───── RECORD SET ─────

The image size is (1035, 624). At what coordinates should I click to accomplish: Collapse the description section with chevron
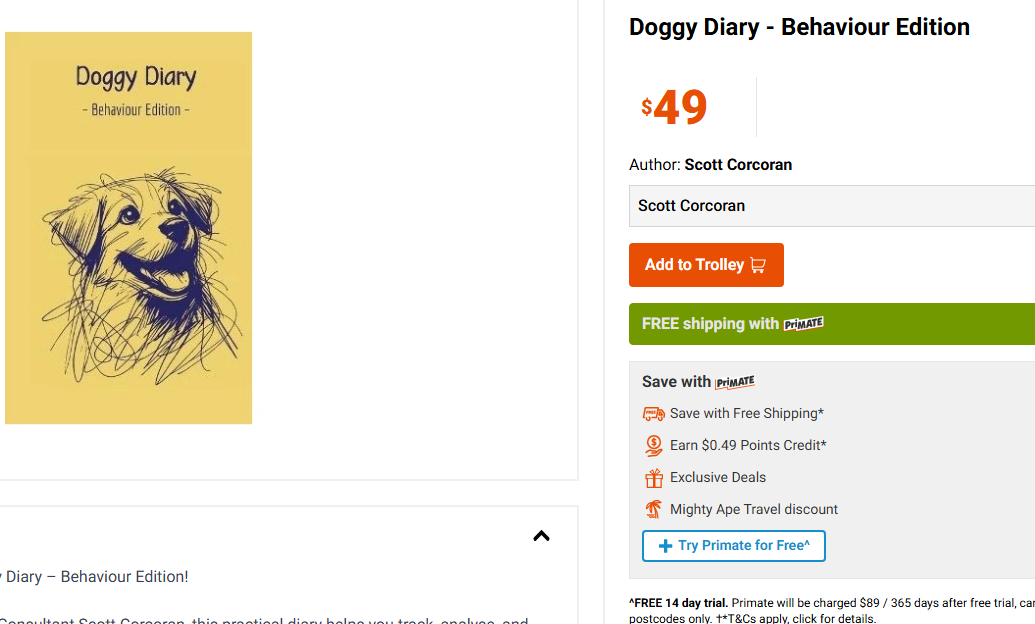tap(541, 536)

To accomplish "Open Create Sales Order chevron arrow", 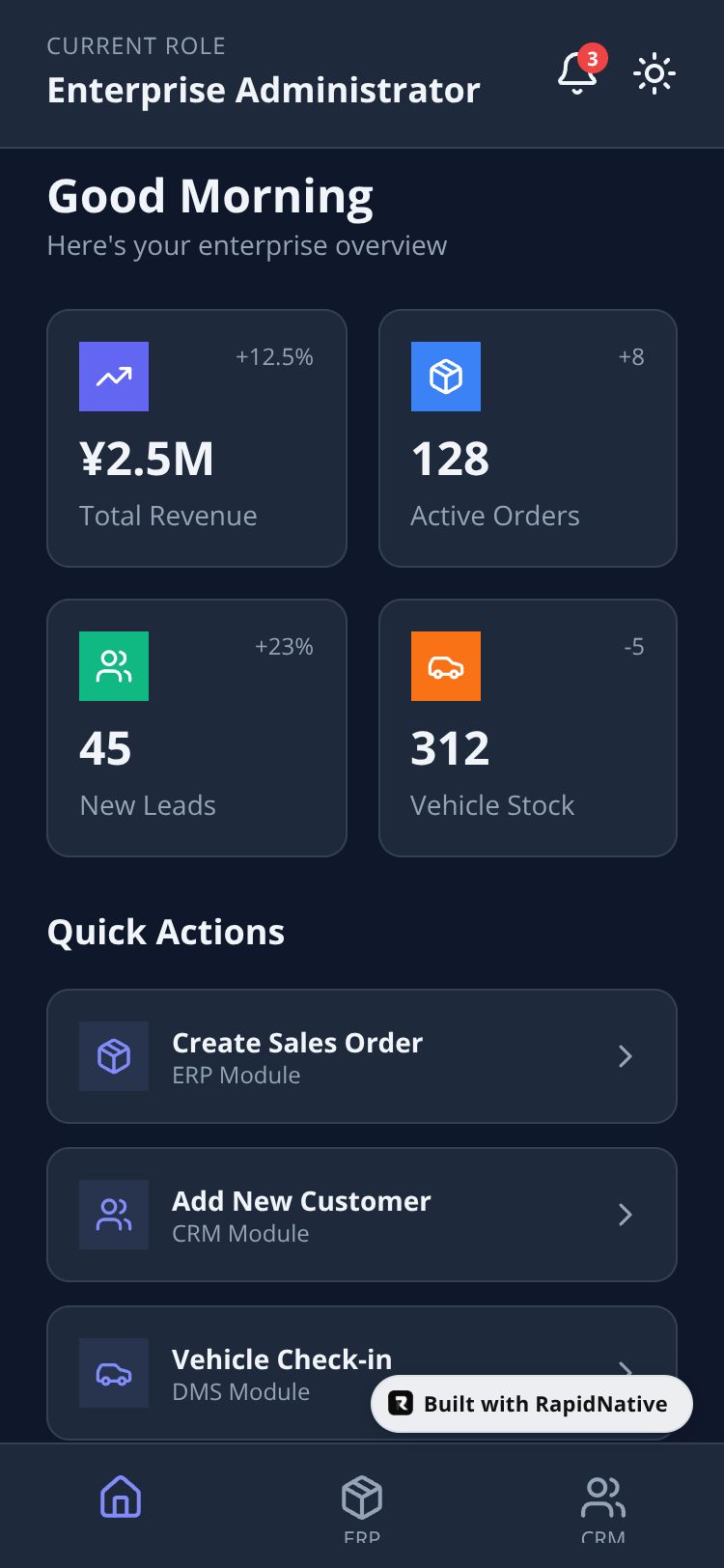I will click(626, 1056).
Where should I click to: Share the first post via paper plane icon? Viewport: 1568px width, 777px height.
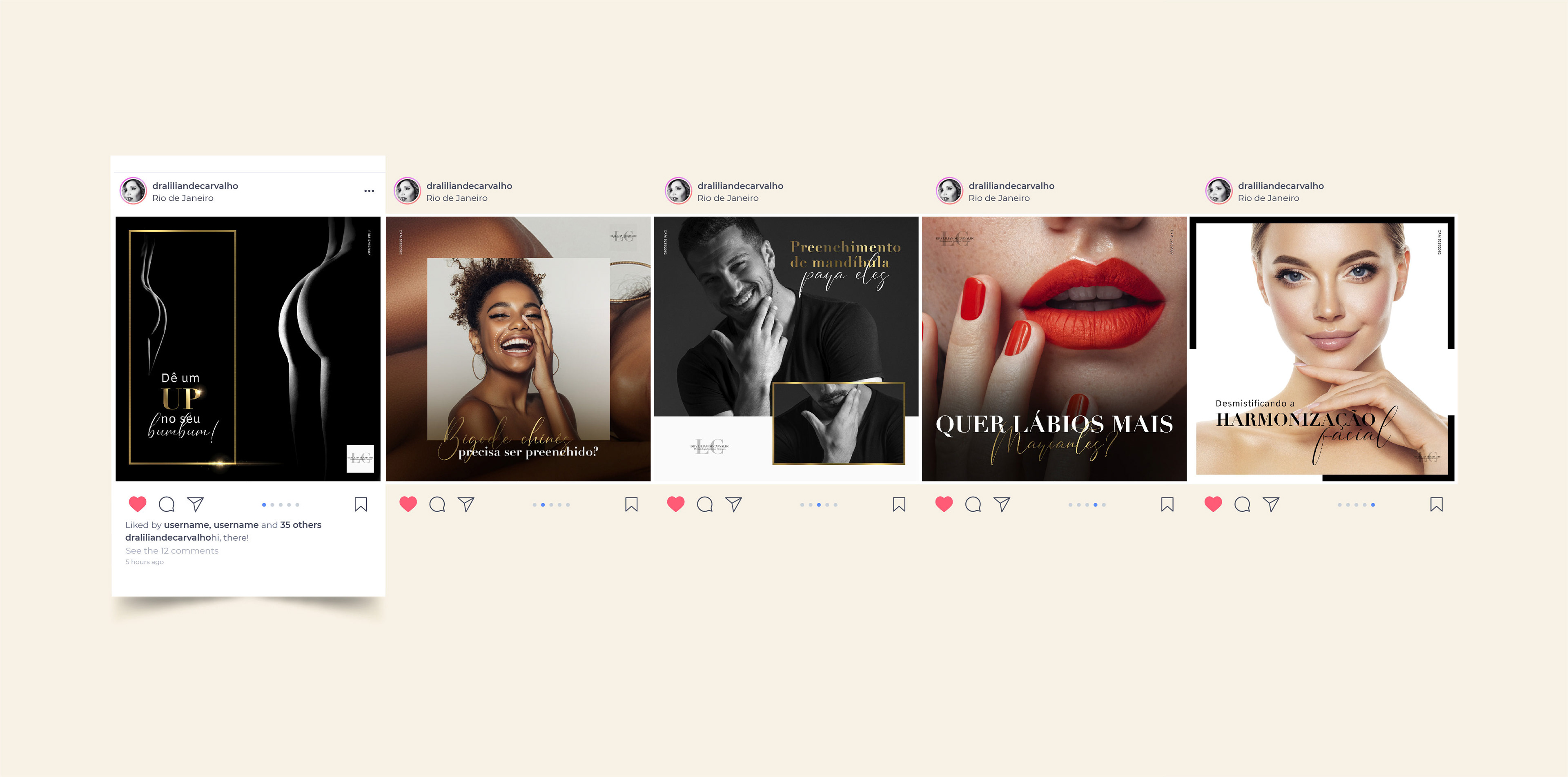[x=196, y=504]
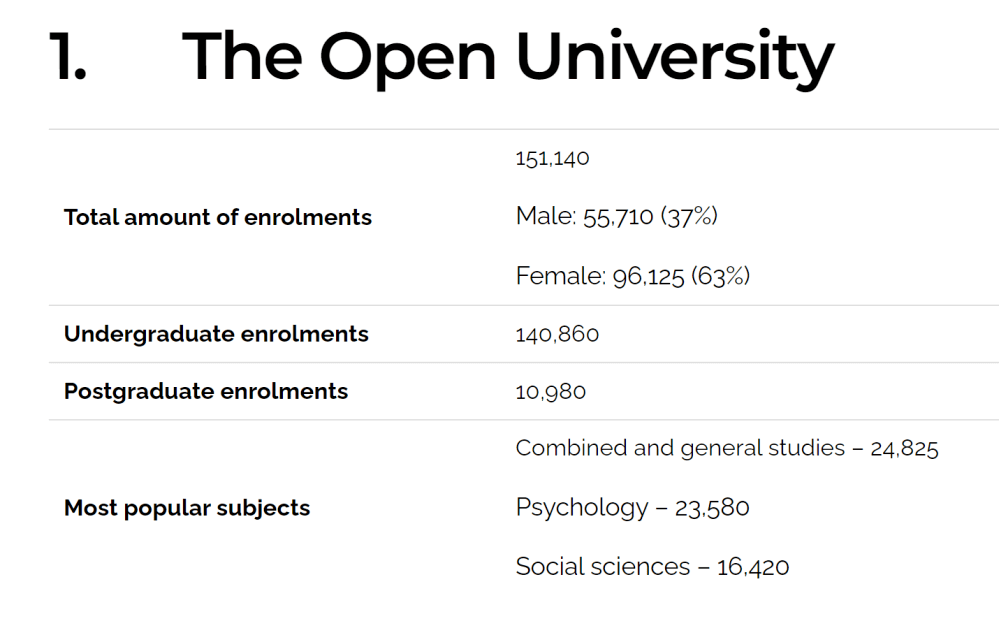The image size is (999, 635).
Task: Click the Most popular subjects label
Action: pyautogui.click(x=187, y=508)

─────

Could you retype exactly, and only, the lines running from the one with "Where should I" to the last line of the listing, while leaving any pictures out?

RESULT:
Where should I click to: Share the first post via paper plane icon? Viewport: 1568px width, 777px height.
[x=196, y=504]
The image size is (999, 635).
Task: Click the Most popular subjects label
Action: pyautogui.click(x=187, y=508)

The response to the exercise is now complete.